Victoria Piersig
in Matapedia
EXHIBIT
Trading Places
Saint-Laurent Church | 1 Rue du Carillon | Matapedia
Victoria Piersig, Toronto, Ontario | victoriapiersig.com
“Growing up in a family with strong political and social values, I was surrounded by art and handmade objects from an early age.
“My father was a great influence in my early years and I have always had a profound interest in construction and industry. In September we were often seen together watching the long line of trucks deliver soybeans to the now-defunct Victory Soya Mills on the Toronto waterfront. Family vacations inevitably included tours of car manufacturing plants, pulp and paper mills, match factories, greenhouses, metal fabricators and artisan studios.”
Victoria Piersig
EXHIBIT AT RENCONTRES
Trading Places
Traveling with a cargo of iron ore from mine to market, Victoria Piersig provides a window into a little-seen world that provides us with the raw material for the essential goods we use in our daily lives.
Sailing aboard domestic lake freighters from the Gulf of St. Lawrence along the St. Lawrence River and Seaway up through the Great Lakes to Thunder Bay on the north shore of Lake Superior, she traces the classic mariner’s journey celebrated in song. A story forgotten by most urbanites, as gentrification relentlessly pushes heavy industry and shipping infrastructure from its place in the landscape.

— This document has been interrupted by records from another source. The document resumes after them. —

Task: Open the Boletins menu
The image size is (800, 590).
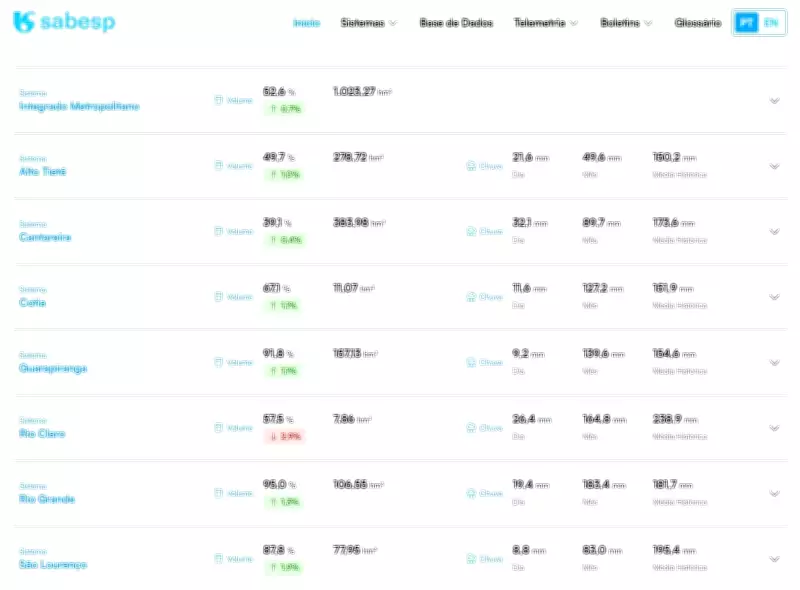Action: [626, 22]
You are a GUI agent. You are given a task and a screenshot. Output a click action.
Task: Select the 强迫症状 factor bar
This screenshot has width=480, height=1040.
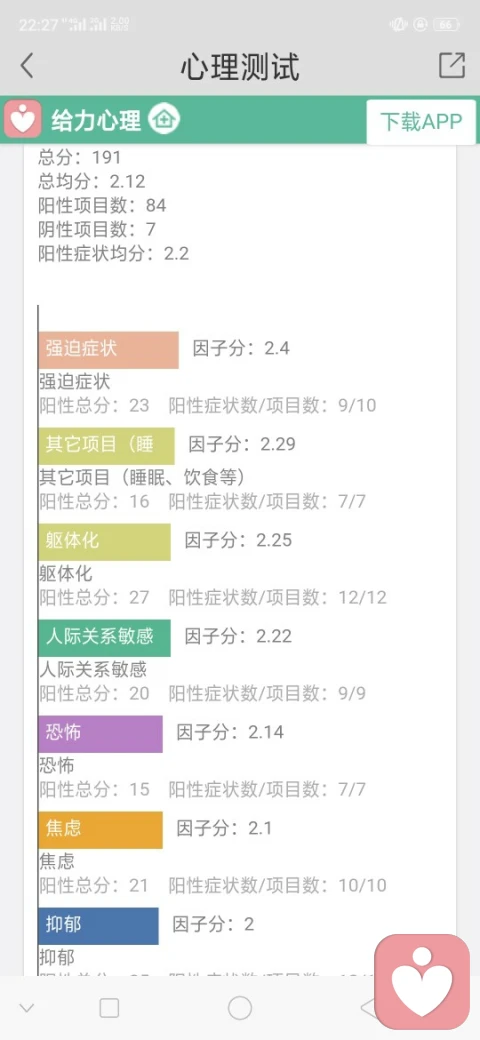coord(109,350)
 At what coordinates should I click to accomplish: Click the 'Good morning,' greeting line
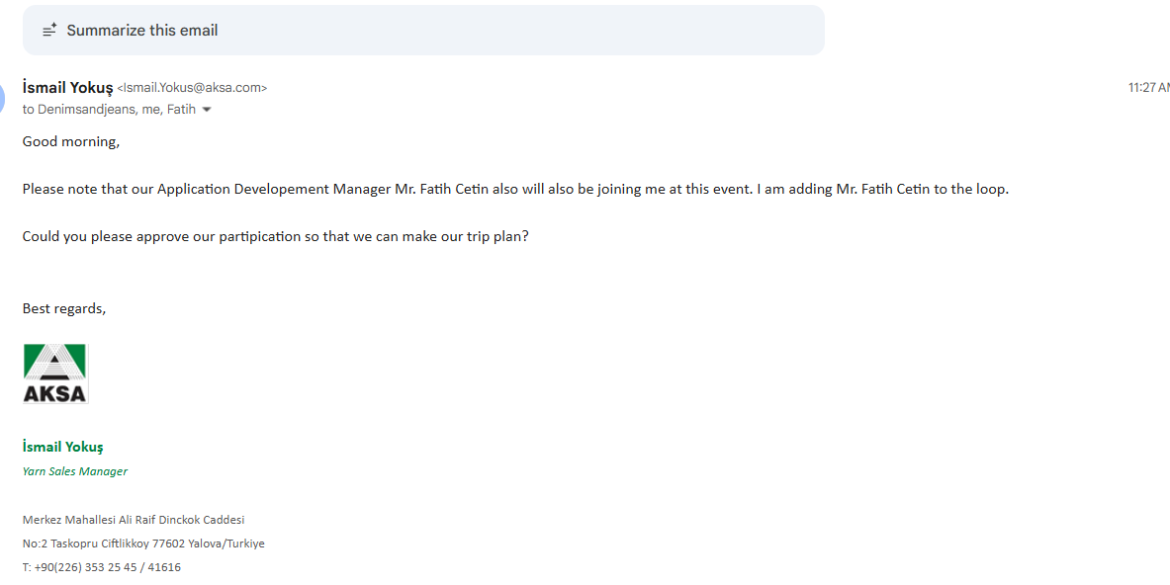click(x=71, y=142)
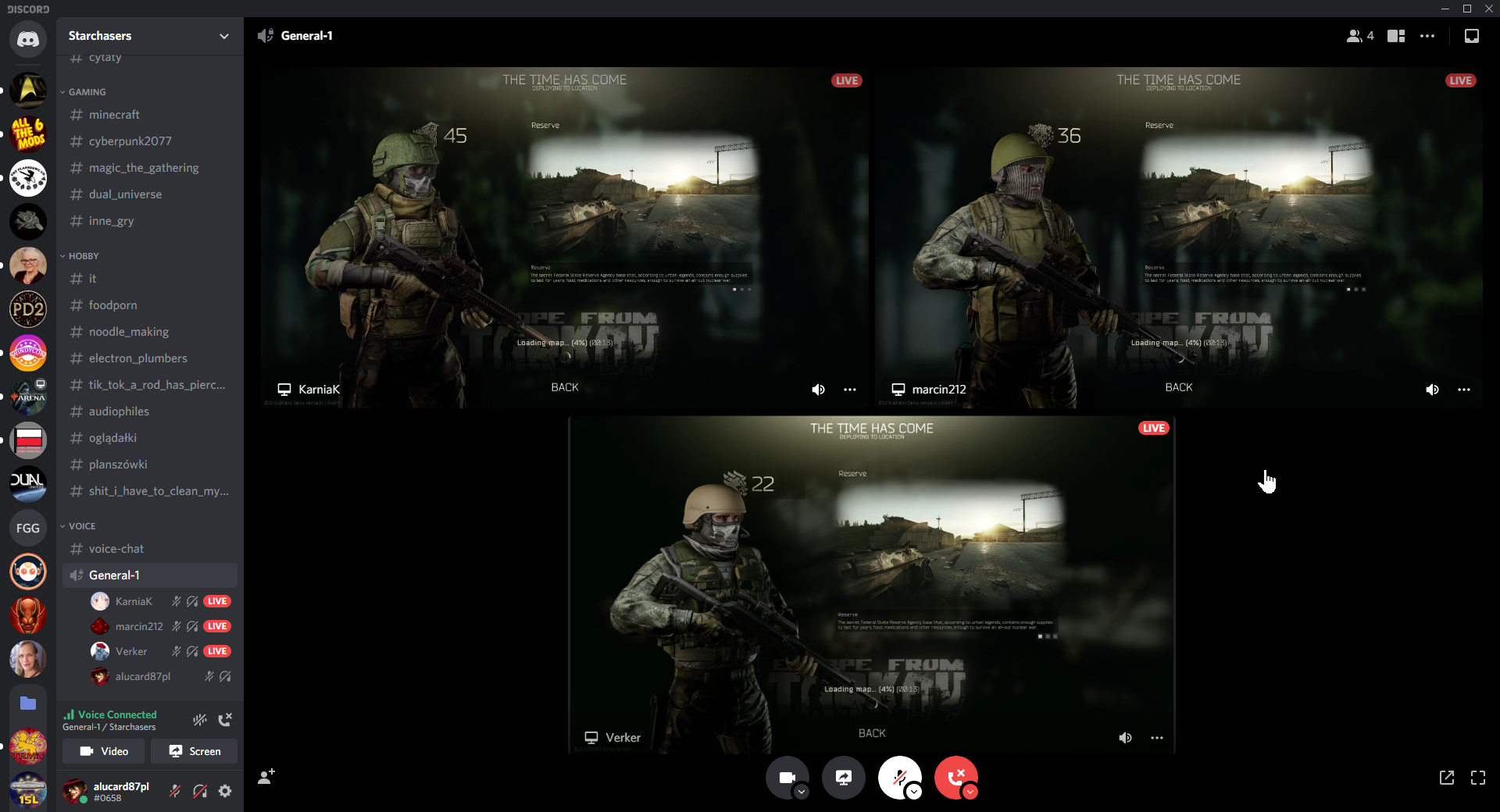The height and width of the screenshot is (812, 1500).
Task: Enter full screen mode for call
Action: click(x=1477, y=778)
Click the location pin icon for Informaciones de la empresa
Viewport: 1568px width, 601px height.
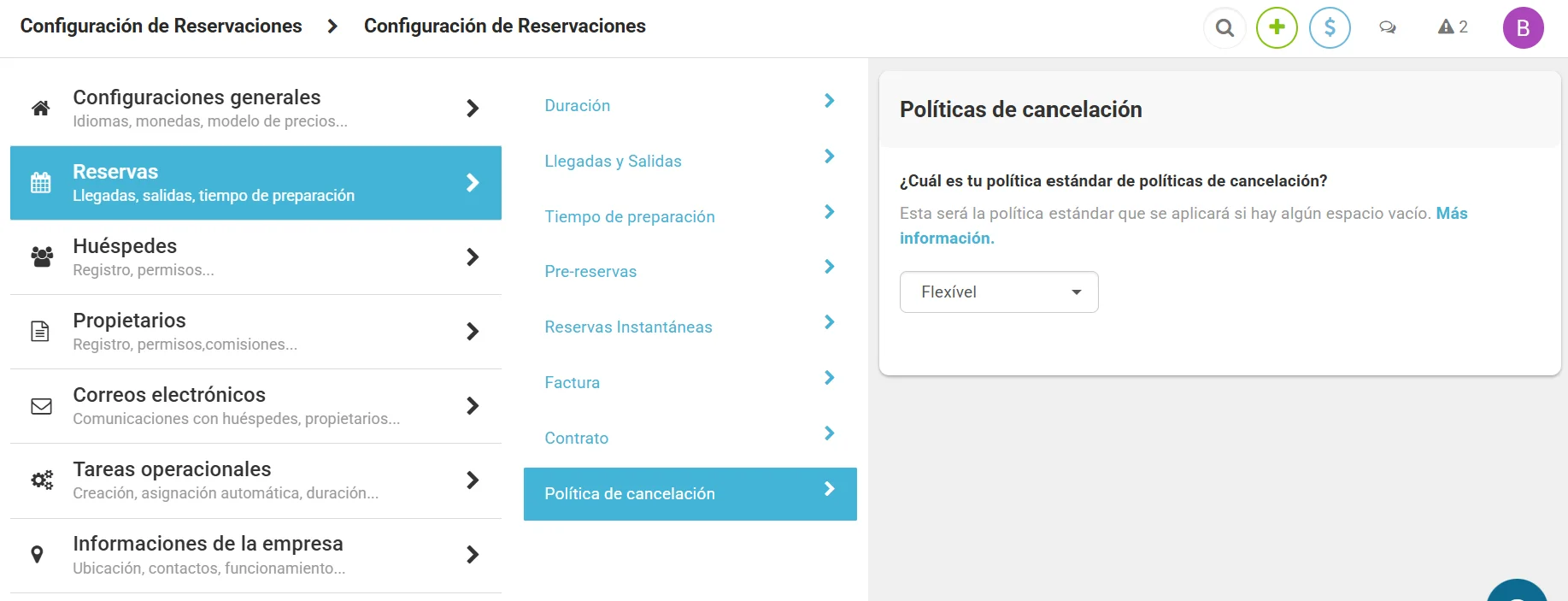37,555
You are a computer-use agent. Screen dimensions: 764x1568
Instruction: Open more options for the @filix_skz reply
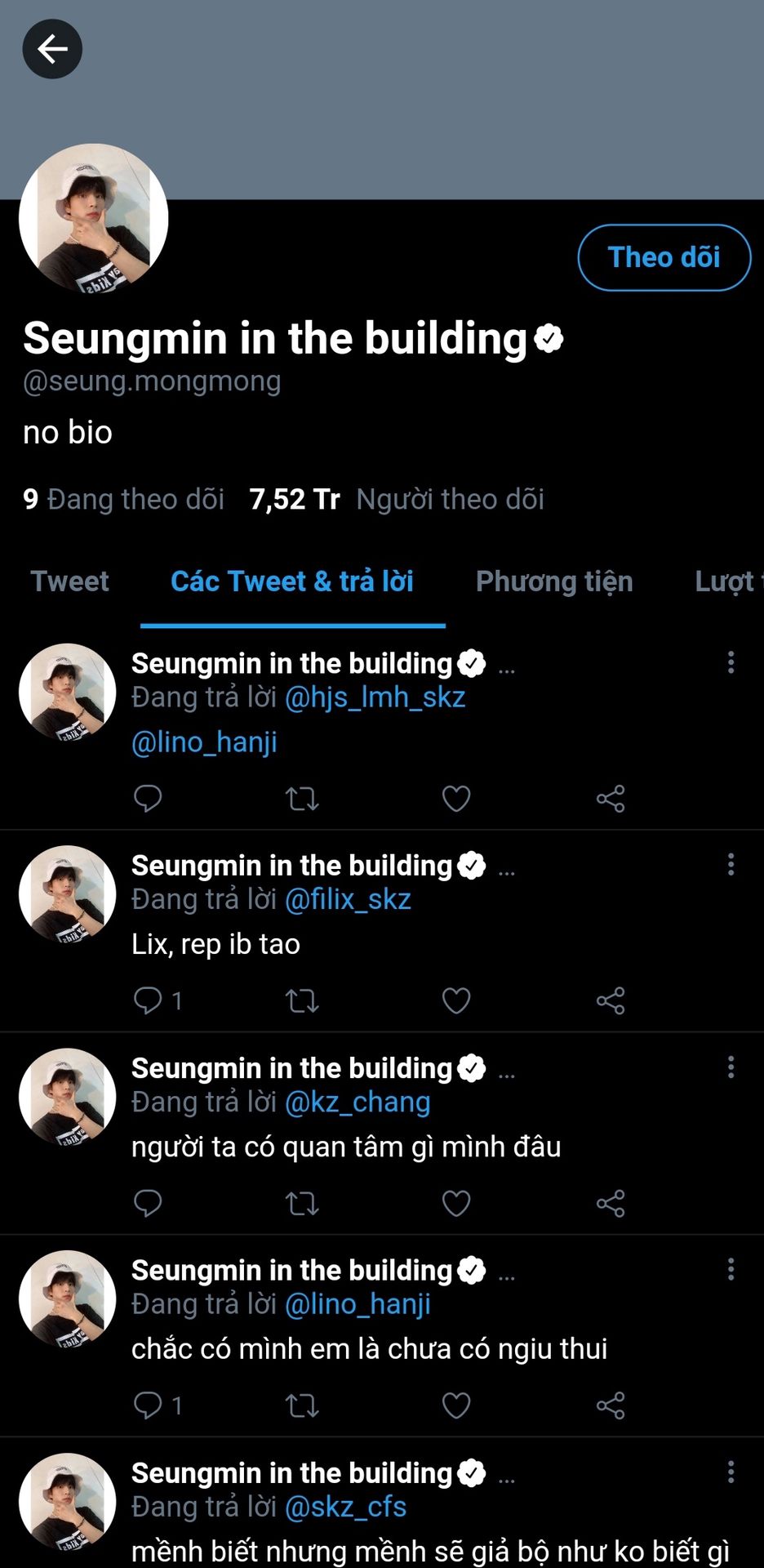[x=731, y=864]
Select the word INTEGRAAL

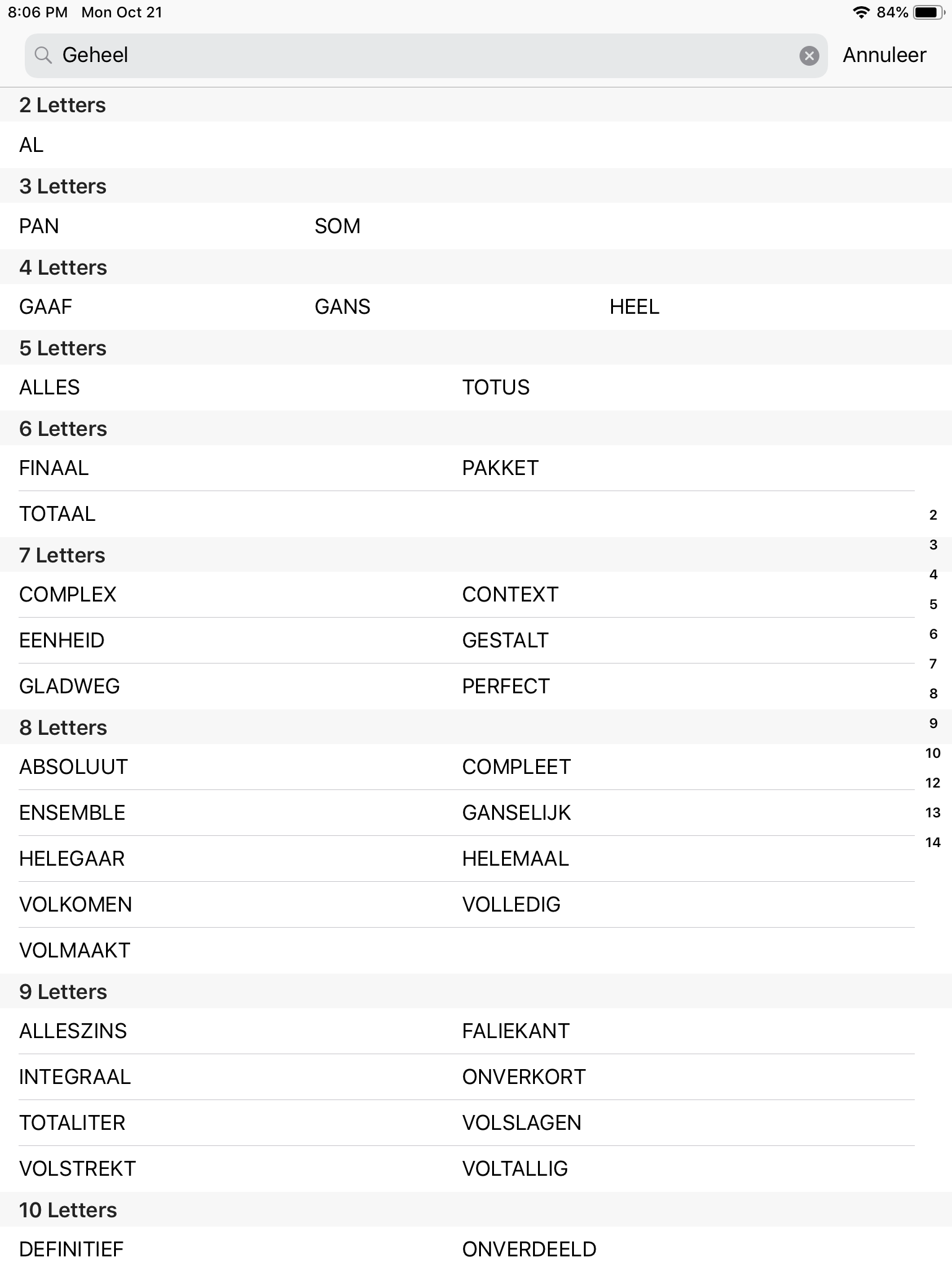[75, 1077]
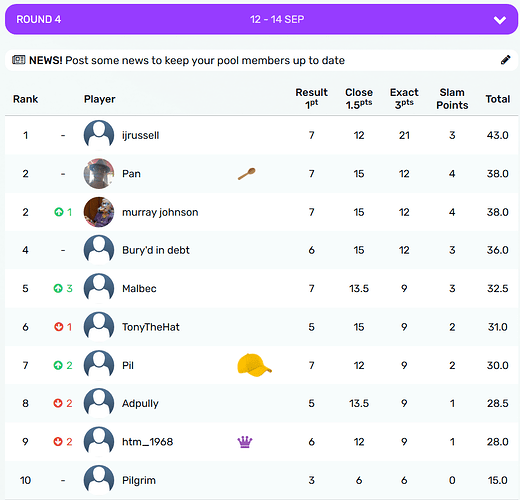This screenshot has height=500, width=520.
Task: Open Pan's profile photo avatar
Action: coord(99,174)
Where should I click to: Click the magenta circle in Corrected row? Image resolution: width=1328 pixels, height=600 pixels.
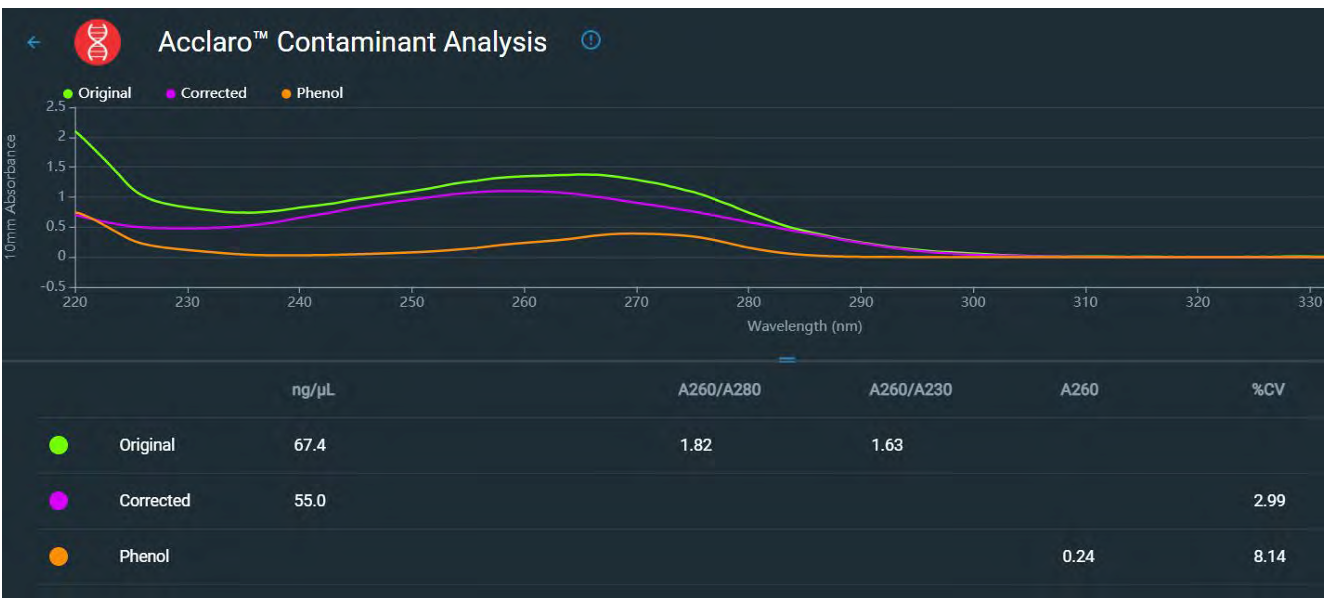point(58,501)
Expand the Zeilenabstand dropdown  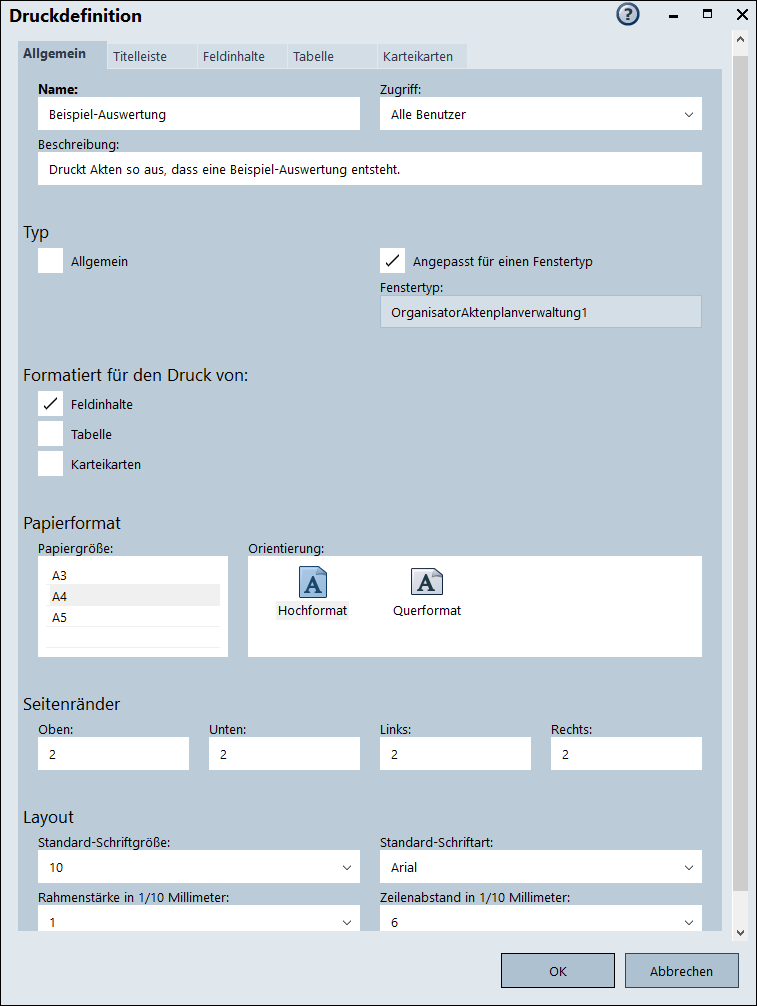coord(540,921)
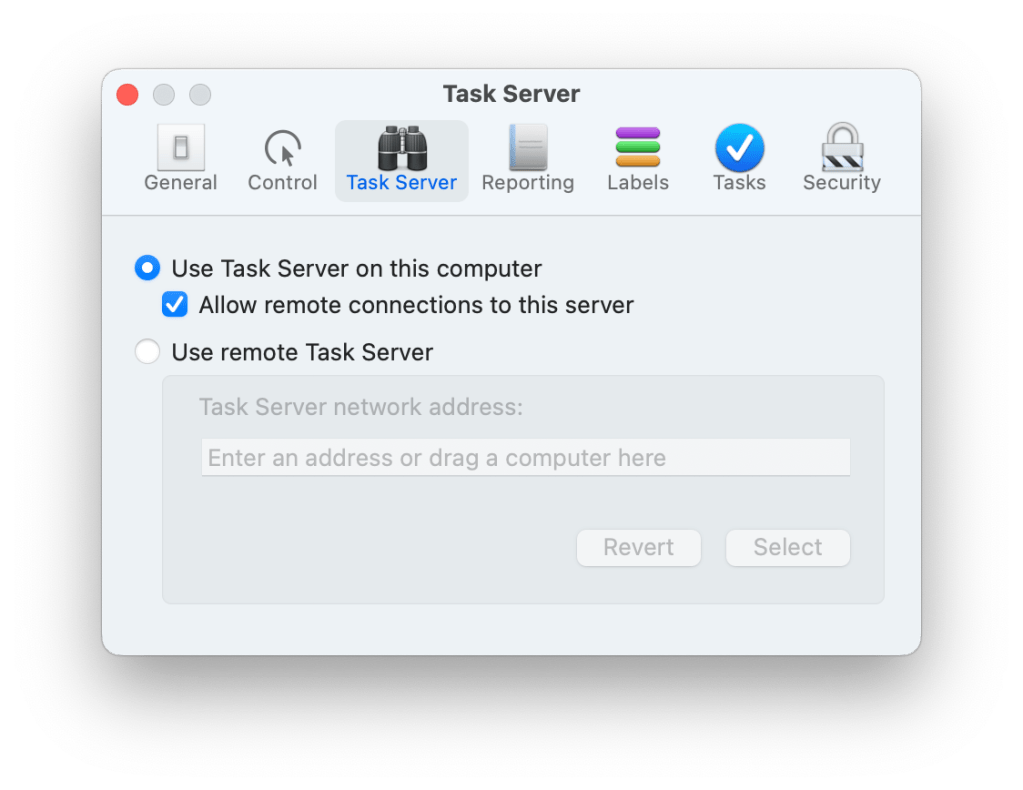
Task: Select Use Task Server on this computer
Action: (x=148, y=268)
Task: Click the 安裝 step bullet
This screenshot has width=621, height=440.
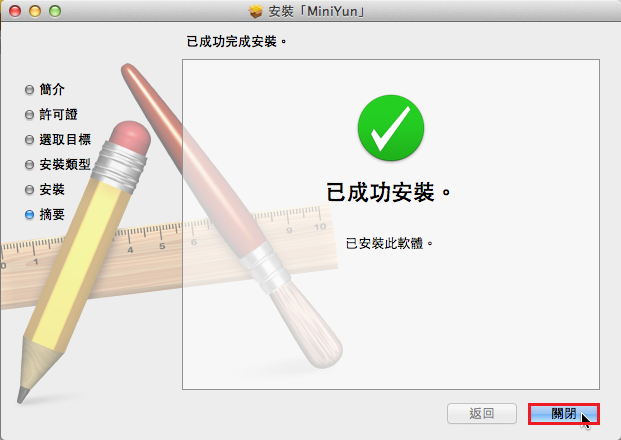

The Saint Lawrence Seaway and Great Lakes form Canada’s first highway; the harvest and movement of natural resources to market being the primary reason for the initial siting and growth of communities along both shores. Victoria’s work suggests we contemplate this; one boatload of iron ore is approximately equivalent to 960 trucks on our roads or 300 railcars. Do we wish to build more rivers of asphalt or better utilize our natural infrastructure?